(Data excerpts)
· · · · · · ·
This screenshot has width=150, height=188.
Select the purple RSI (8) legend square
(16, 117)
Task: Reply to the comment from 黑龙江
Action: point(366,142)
· · · · · · ·
### EXERCISE DETAILS
The answer must be an exact transcription of every record above.

### EXERCISE OUTPUT
This screenshot has width=150, height=188.
Select the purple RSI (8) legend square
(16, 117)
Task: Reply to the comment from 黑龙江
Action: point(366,142)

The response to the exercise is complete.